Recently I was talking to someone about what we wanted to study next in Bible study. Our last study had us looking at the devastations and disappointments of our lives, the big things that have changed us. My friend thought it would be nice to do a Bible study that looked at how to live a Christian life everyday, what should our every day, ordinary lives look like. Life is mostly about the road between the peaks and valleys. Now we just have to find a study that delves into the ordinary.

So today as I was bombarded with last minute tax advise everywhere I looked, I thought about the things we do that are evidence of our faith but do not look different to the rest of the world. For example, we pay our taxes. And honestly I pay them cheerfully. I really don't mind rendering unto Caesar what is Caesar's. (Matt. 22:21) I like my roads, my libraries, my schools. I like knowing the fire department is a 911 call away. I don't mind "sharing my wealth" because honestly it is not my wealth, and even if it was, there is no long term value in money. It is just money.

Because I don't mind paying my share and we believe it is important to be honest in both word and intention, we are also very honest on our taxes. We report all our income. We pay over the table even if it costs us a little more. We are conservative on our goodwill donation value estimates. We keep our receipts and don't try to "find" more tax breaks. Though we do enjoy the many deductions we do get to take that make our tax burden lighter. What I am trying to say is that we follow the law. At least as best we understand it and since we don't really understand it we have used the same trusted tax program for years because the people who write that program know their tax law.

Many people are ethical and honest on their taxes. It is sort of like those weird SAT questions. Ethical people follow the law. Christians follow the law. Therefore ethical people are all Christians? Obviously not. And not all Christians unfortunately are ethical. But in this one instance, on tax day. I would say that we are living out the convictions of our faith, our understanding of who God is, and His teachings on honesty and government and taxes. We trust that God is in control of our lives and that his precepts, his teachings, are for our benefit. We also trust that God is our ultimate provider. I don't need to cheat. Because it is not the money we "save" that provides for our needs. It is God that provides for our needs. Money is just one way He might do that.
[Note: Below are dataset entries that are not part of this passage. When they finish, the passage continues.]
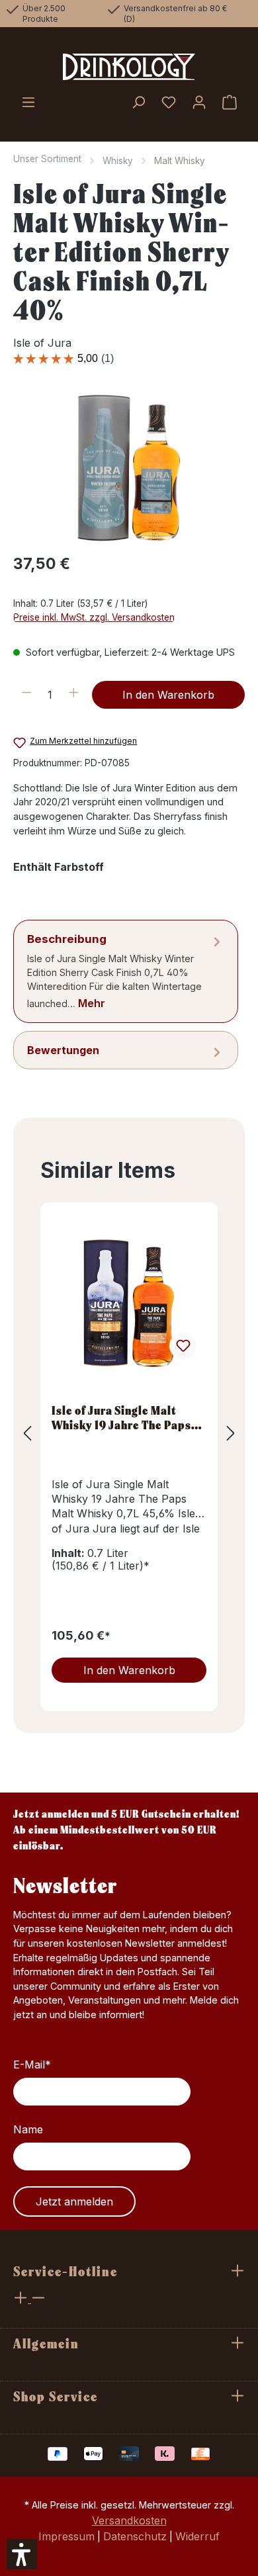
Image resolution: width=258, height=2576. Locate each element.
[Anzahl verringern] (26, 695)
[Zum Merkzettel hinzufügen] (182, 1346)
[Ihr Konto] (199, 103)
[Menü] (28, 103)
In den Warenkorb (168, 694)
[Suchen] (138, 103)
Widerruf (197, 2536)
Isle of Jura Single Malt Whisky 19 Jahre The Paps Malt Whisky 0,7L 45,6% (121, 1417)
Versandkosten (129, 2520)
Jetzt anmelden (74, 2201)
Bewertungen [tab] (63, 1050)
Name (28, 2129)
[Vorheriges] (27, 1432)
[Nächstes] (231, 1432)
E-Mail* (32, 2064)
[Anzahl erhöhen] (73, 695)
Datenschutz (135, 2536)
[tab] (125, 971)
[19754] (128, 467)
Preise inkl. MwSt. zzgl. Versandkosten (94, 617)
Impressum (66, 2536)
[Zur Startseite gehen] (129, 67)
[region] (129, 467)
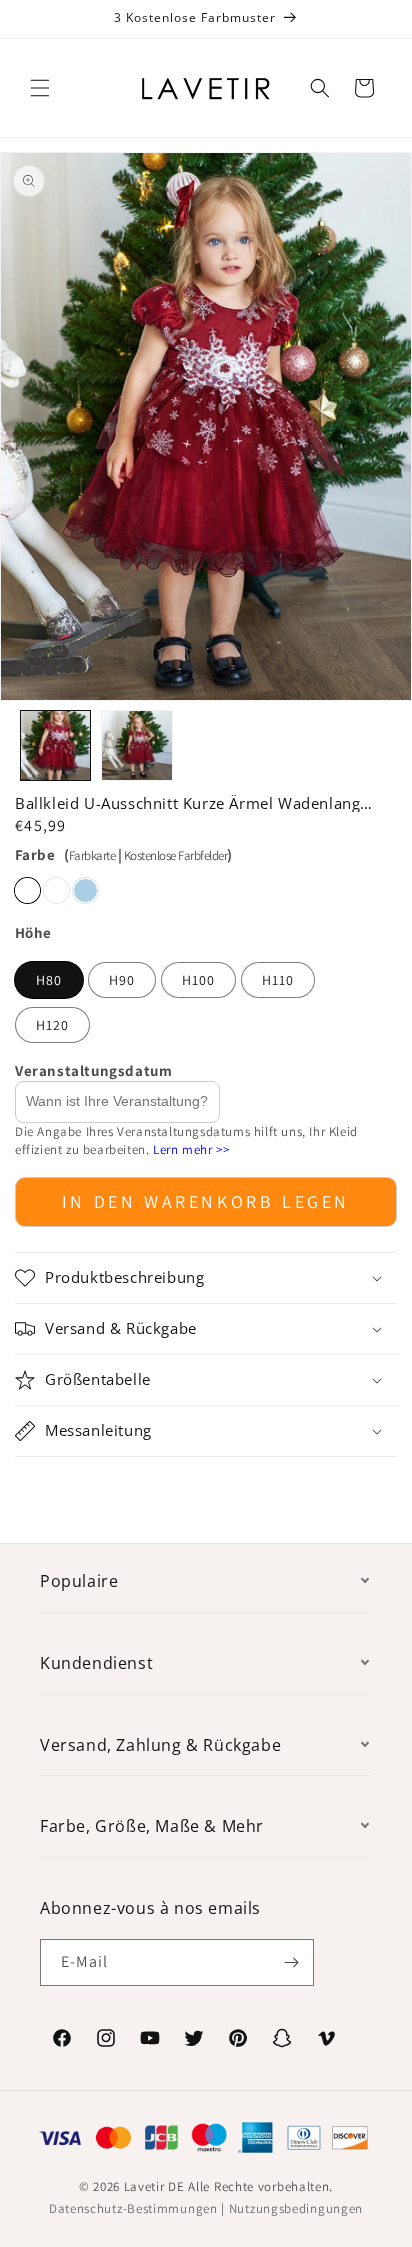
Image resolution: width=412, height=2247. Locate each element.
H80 (49, 980)
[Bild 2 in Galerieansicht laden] (136, 745)
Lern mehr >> (191, 1149)
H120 (52, 1025)
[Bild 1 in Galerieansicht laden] (55, 745)
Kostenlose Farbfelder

Today is Tax Day. Just another opportunity for people of faith to put their trust in God, not money, and do the right thing. Seems simple, ordinary and not really inspiring at all. But that is every day life. The small decisions are where you find a person's true depth of faith. What is that saying, in a foxhole everyone is a believer? But at your computer, where no one is watching you give a value to that pair of shoes you gave to Goodwill, so much easier to waffle in your integrity there.